A new wave of online science projects, which can be described as “volunteer thinking,” takes the idea of participative science to a higher level. A popular example is the project GalaxyZoo, where volunteers can classify images of galaxies from the Sloan Digital Sky Survey as either elliptical or spiral, via a simple web interface. In a matter of months, some 100,000 volunteers classified more than 1 million galaxies. People do this sort of pattern recognition more accurately than any computer algorithm. And by asking many volunteers to classify the same image, their statistical average proves to be more accurate than even a professional astronomer.

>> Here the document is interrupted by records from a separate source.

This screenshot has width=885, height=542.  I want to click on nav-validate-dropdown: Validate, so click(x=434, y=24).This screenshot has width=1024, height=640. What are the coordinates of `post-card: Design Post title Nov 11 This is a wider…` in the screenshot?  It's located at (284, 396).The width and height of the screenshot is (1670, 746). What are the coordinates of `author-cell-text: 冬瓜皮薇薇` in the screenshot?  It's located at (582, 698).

Going one step farther in interactivity, the project Foldit is an online game that scores a player’s ability to fold a protein molecule into a minimal-energy structure. Through a nifty web interface, players can shake, wiggle and stretch different parts of the molecule. Again, people are often much faster at this task than computers, because of their aptitude to reason in three dimensions. And the best protein folders are usually teenage gaming enthusiasts rather than trained biochemists.
Who can benefit from this web-based boom in citizen science? In my view, scientists in the developing world stand to gain most by effectively plugging in to philanthropic resources: the computers and brains of supportive citizens, primarily those in industrialized countries with the necessary equipment and leisure time. A project called Africa@home, which I've been involved in, has trained dozens of African scientists to use BOINC. Some are already developing new volunteer-thinking projects, and the first African BOINC server is running at the University of Cape Town.

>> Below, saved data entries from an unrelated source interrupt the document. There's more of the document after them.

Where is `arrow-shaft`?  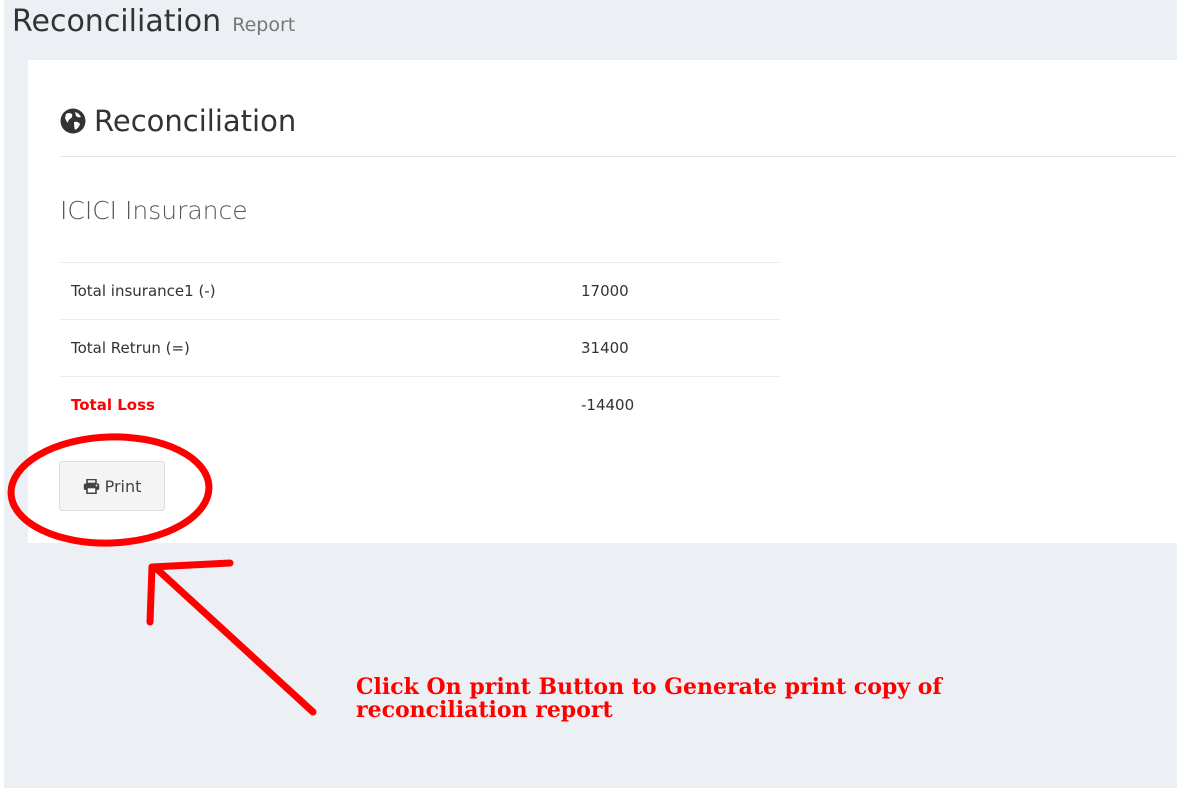 arrow-shaft is located at coordinates (236, 641).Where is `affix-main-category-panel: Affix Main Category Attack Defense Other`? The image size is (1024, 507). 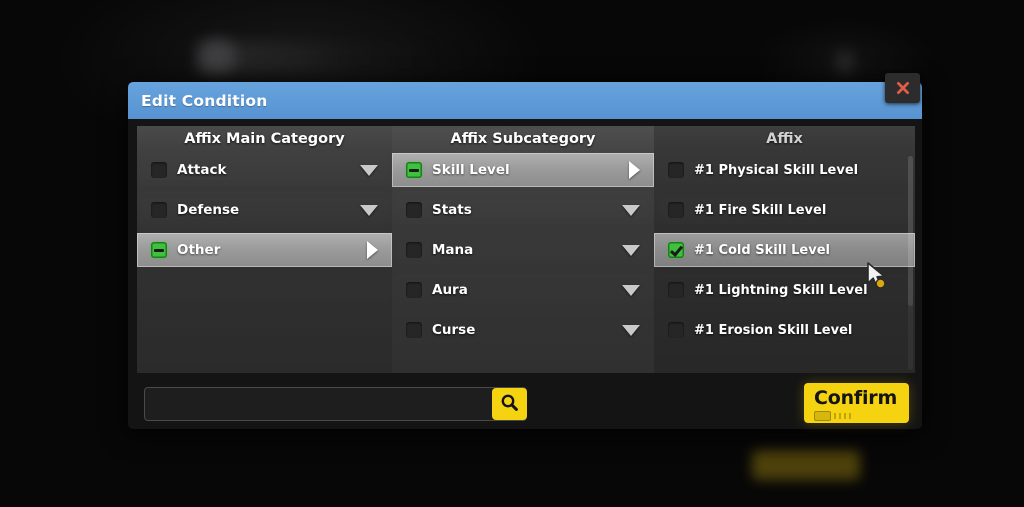
affix-main-category-panel: Affix Main Category Attack Defense Other is located at coordinates (264, 250).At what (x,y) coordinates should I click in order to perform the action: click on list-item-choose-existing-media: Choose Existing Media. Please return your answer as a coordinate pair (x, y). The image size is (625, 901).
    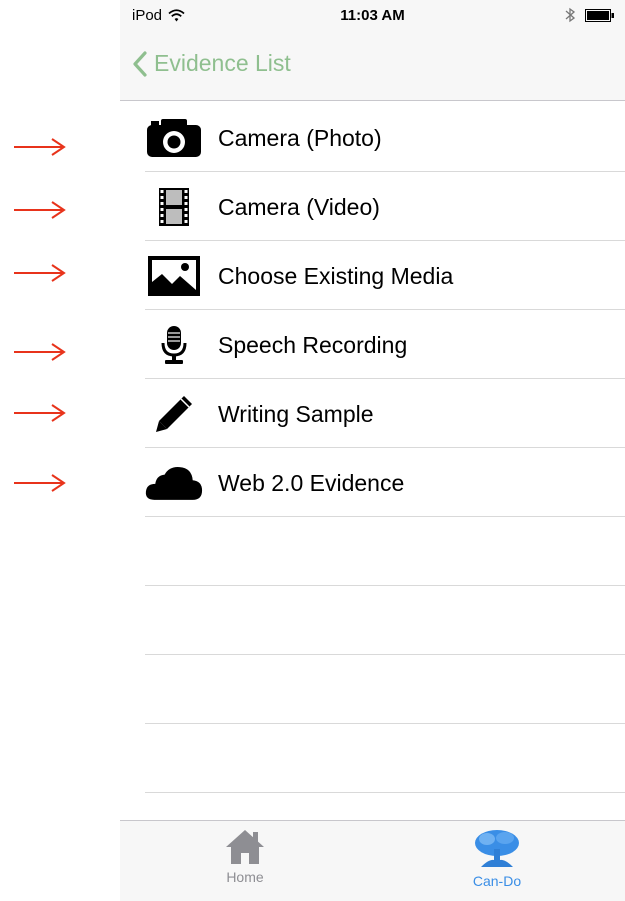
    Looking at the image, I should click on (372, 276).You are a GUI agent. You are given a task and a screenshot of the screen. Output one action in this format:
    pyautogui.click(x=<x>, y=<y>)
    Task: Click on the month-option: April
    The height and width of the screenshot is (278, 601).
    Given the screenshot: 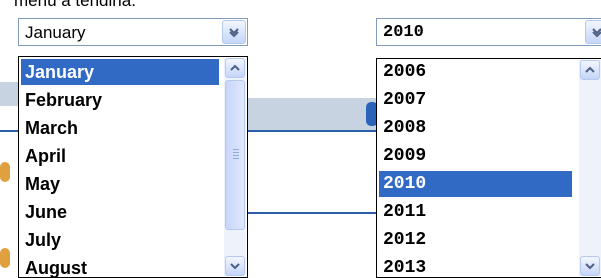 What is the action you would take?
    pyautogui.click(x=120, y=156)
    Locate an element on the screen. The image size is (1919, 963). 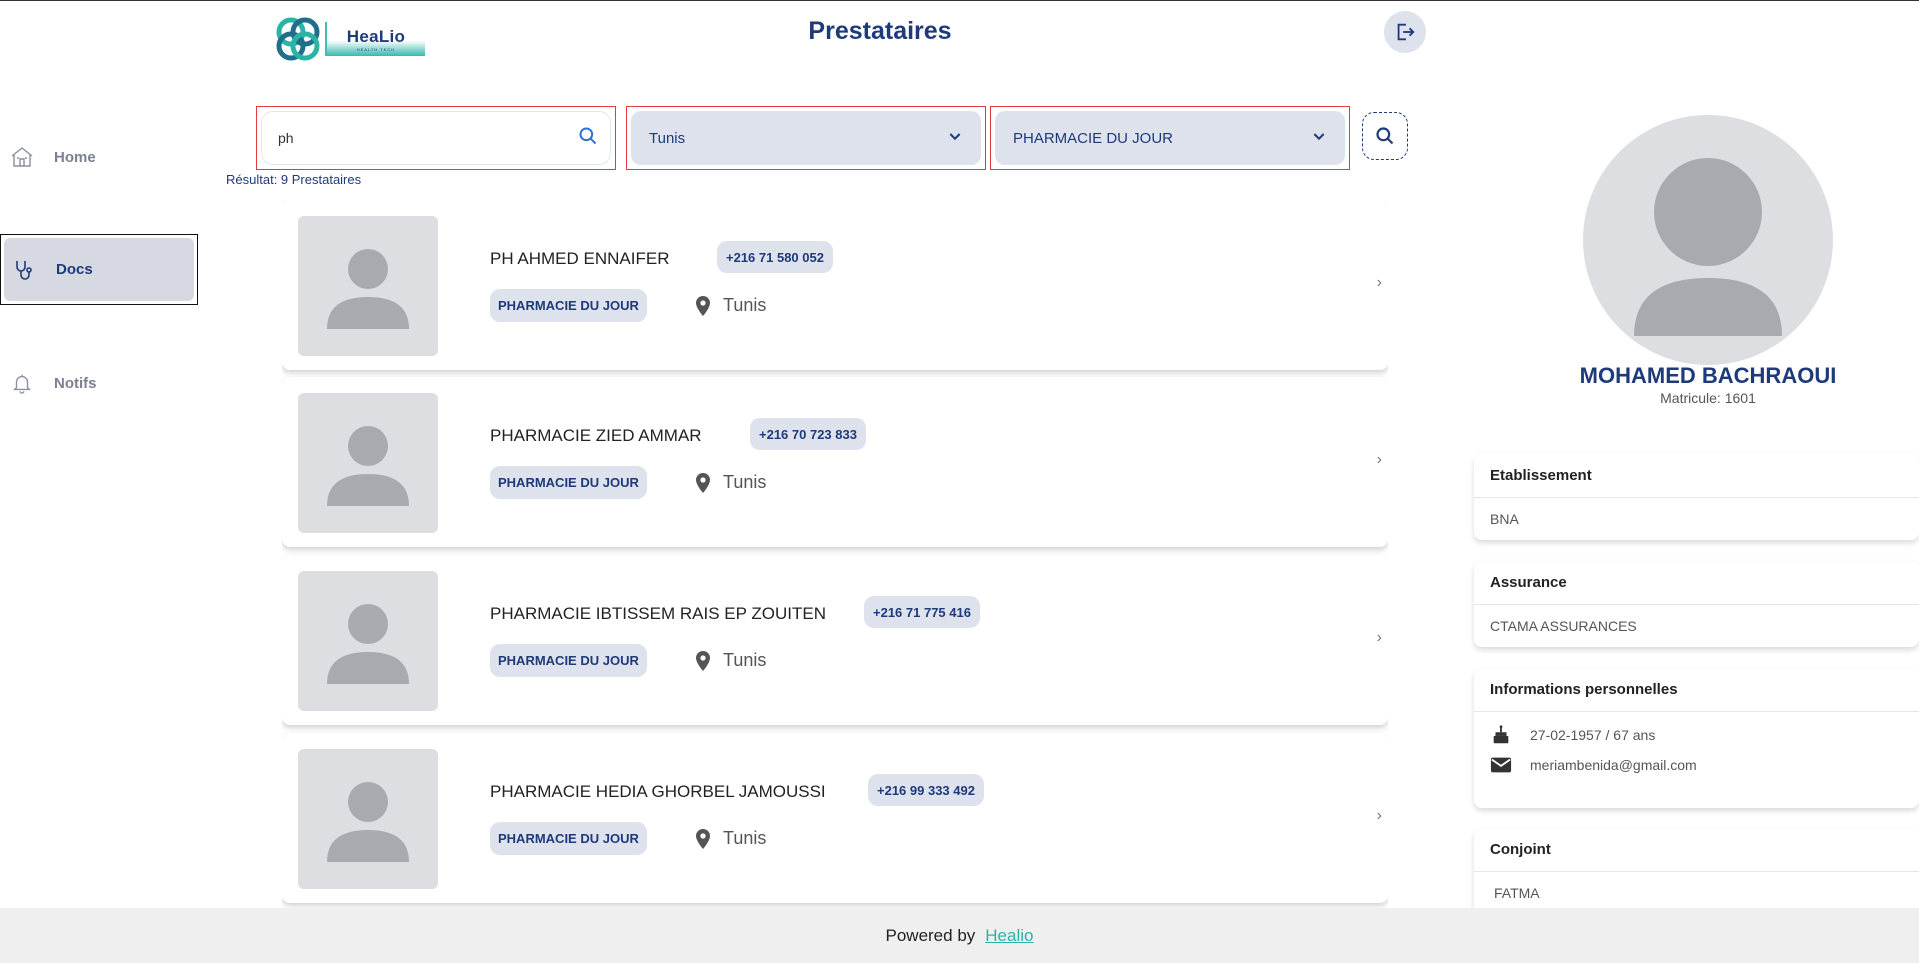
logout-icon is located at coordinates (1406, 32).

A new initiative called Asia@home was launched last month with a workshop at Academia Sinica in Taipei and a seminar at the Institute of High Energy Physics in Beijing, to drum up interest in that region. Asia represents an enormous potential, in terms of both the numbers of people with internet access (more Chinese are now online than Americans) and the high levels of education and interest in science.
To encourage such initiatives further, CERN, the United Nations Institute for Training and Research and the University of Geneva will establish a Citizen Cyberscience Center on 2 July. This will help disseminate volunteer computing in the developing world and encourage new technical approaches. For example, as mobile phones become more powerful they, too, can surely be harnessed.
There are about one billion internet connections on the planet and three billion mobile phones. That represents a huge opportunity for citizen science.